Questions to answer
A. The Velan second-quarter results report credits the higher second-quarter gross profit to a combination of factors. List every factor it names.
B. From the Velan second-quarter results report, reproduce the passage that begins with the words containing "The gross profit of" and ends with "the first quarter.".

Study text

- - -

Velan Inc.
TSX : VLN

Velan Inc.

January 10, 2007 15:46 ET

Velan Inc. Reports its 2nd Quarter 2006/2007 Financial Results

MONTREAL, QUEBEC--(CCNMatthews - Jan. 10, 2007) - Velan inc. (TSX:VLN)

Revenues for the second quarter reached $101.5 million, a 7.0% increase over the same quarter last year when the company recorded sales of $94.9 million. Net earnings for the quarter of $4.8 million, or $0.22 per share, compared to net earnings of $2.1 million, or $0.10 per share, in the prior year. For the six months ended November 30, 2006, net earnings amounted to $5.7 million, or $0.26 per share, versus net earnings of $3.6 million, or $0.16 per share, in the prior year.

The gross profit of the second quarter of $28.4 million, or 28.0% of sales, compares favourably to the $25.0 million, or 26.3% of sales, recorded last year. This was due to a combination of factors such as an increased volume of production, select price increases and a slight improvement in product mix. This more than offset the rising steel and other material costs. The gross profit for the six months amounted to $47.8 million, or 26.4% of sales, this year compared to the $48.3 million, or 27.9% of sales, experienced last year. The slightly lower year to date margin is due to the lower first quarter results. An unfavourable product mix coupled with only a marginal increase in volume were the main reasons for the lower margins in the first quarter.

Although the Company reports in Canadian dollars, a majority of its sales is in US dollars. Based on average exchange rates the Canadian dollar strengthened against the US dollar 4.6% and 6.8% for the three and six months respectively, which negatively impacted its sales as reported in Canadian dollars. However, as a result of the weakening of the Canadian dollar based on period end rates, the Company recorded an unrealized gain during the quarter of $1.0 million on consolidation of its integrated foreign subsidiaries compared to a $1.2 million loss during the same quarter last year, and a $1.1 million gain versus a $2.9 million loss during the equivalent six month periods.

New orders received during the quarter amounted to $127.9 million, representing a 4.7% or $5.8 million increase from the comparative quarter last year. Order intake exceeded shipments for both the quarter and year to date periods, resulting in a record backlog of $325.8 million as at November 30, 2006. This is 28.1% and 32.0% higher than May 31,2006 and November 30,2005 respectively. From the total backlog, $117 million is due to be shipped after our May 31st year end of which $42 million is scheduled after November 30, 2007.

The Company ended the quarter with shareholders' equity of $246.9 million, or $11.06 per share. The Company's net cash, defined as cash and cash equivalents plus short term investments less bank indebtedness, amounted to $32.3 million as at November 30, 2006, a decrease of $11.7 million and $11.0 million from August 31, 2006 and May 31, 2006 respectively. Net cash used for operating activities amounted to $11.0 million for the quarter and $7.6 million for the six months, primarily to fund increases in accounts receivable and inventory required for the continued growth of the company, particularly in light of the higher order backlog.

- - -

Supplied material
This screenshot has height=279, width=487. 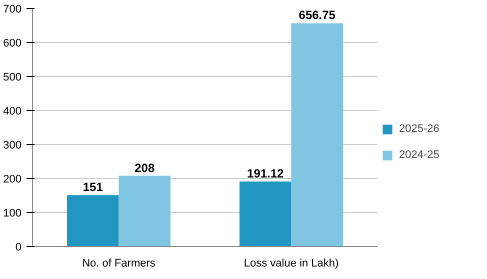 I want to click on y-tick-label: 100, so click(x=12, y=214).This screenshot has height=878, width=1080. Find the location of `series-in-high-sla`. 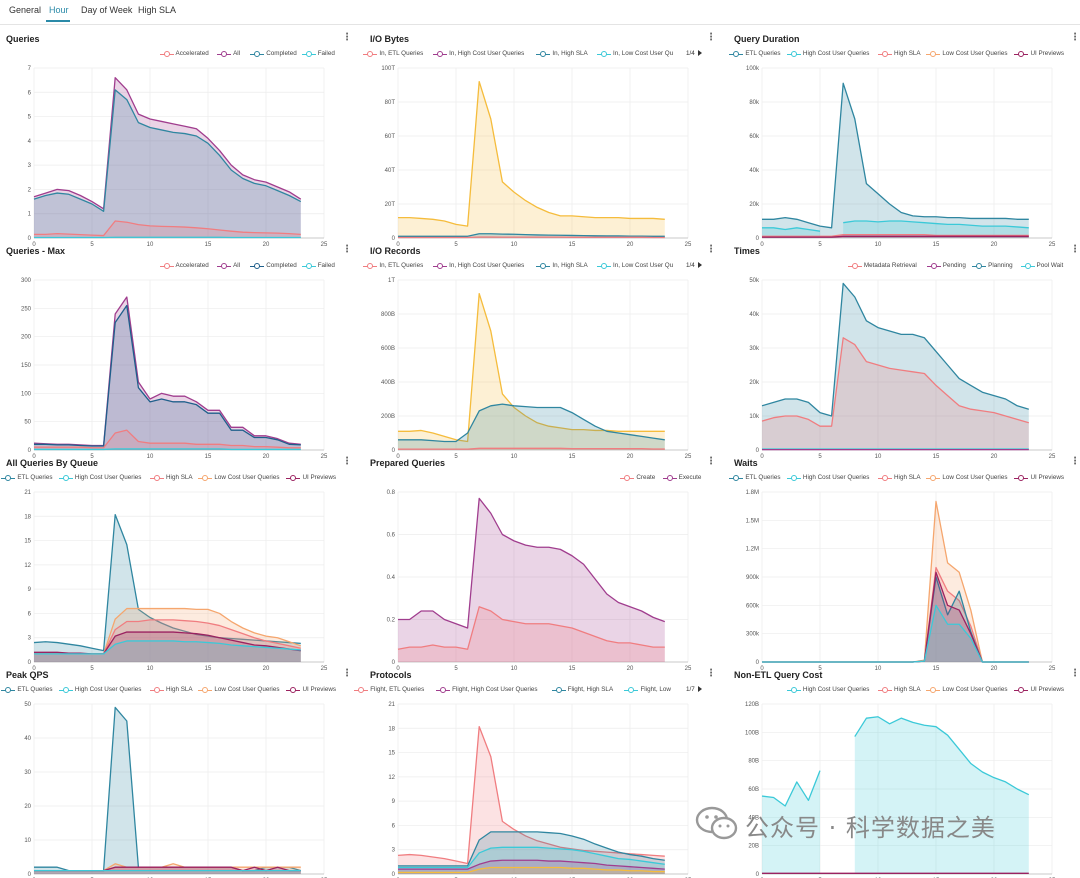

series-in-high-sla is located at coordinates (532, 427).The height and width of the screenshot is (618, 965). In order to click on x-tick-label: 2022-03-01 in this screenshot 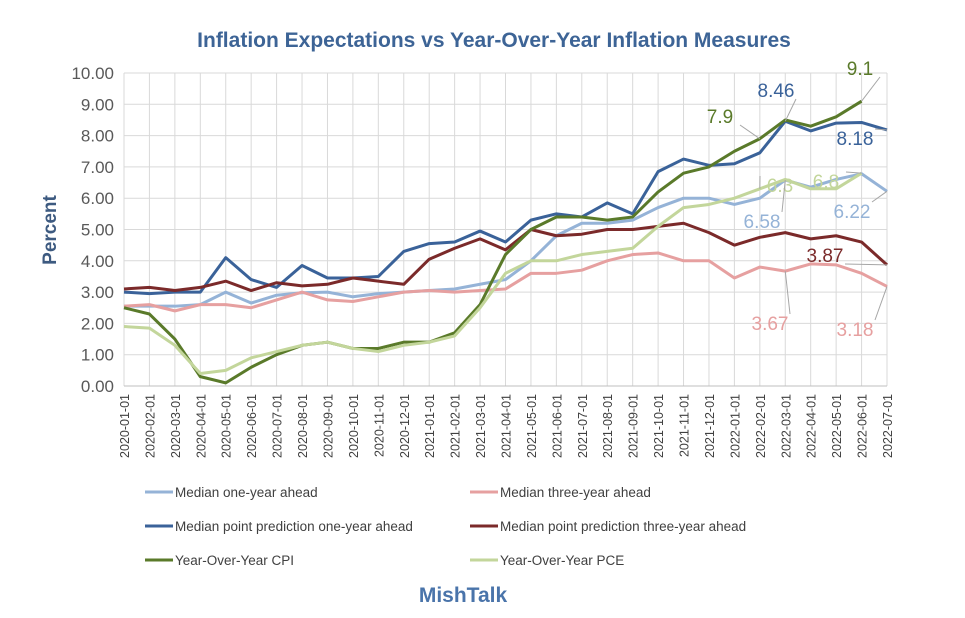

- - -

Answers in order
A.
- An increased volume of production
- Select price increases
- A slight improvement in product mix

B.
The gross profit of the second quarter of $28.4 million, or 28.0% of sales, compares favourably to the $25.0 million, or 26.3% of sales, recorded last year. This was due to a combination of factors such as an increased volume of production, select price increases and a slight improvement in product mix. This more than offset the rising steel and other material costs. The gross profit for the six months amounted to $47.8 million, or 26.4% of sales, this year compared to the $48.3 million, or 27.9% of sales, experienced last year. The slightly lower year to date margin is due to the lower first quarter results. An unfavourable product mix coupled with only a marginal increase in volume were the main reasons for the lower margins in the first quarter.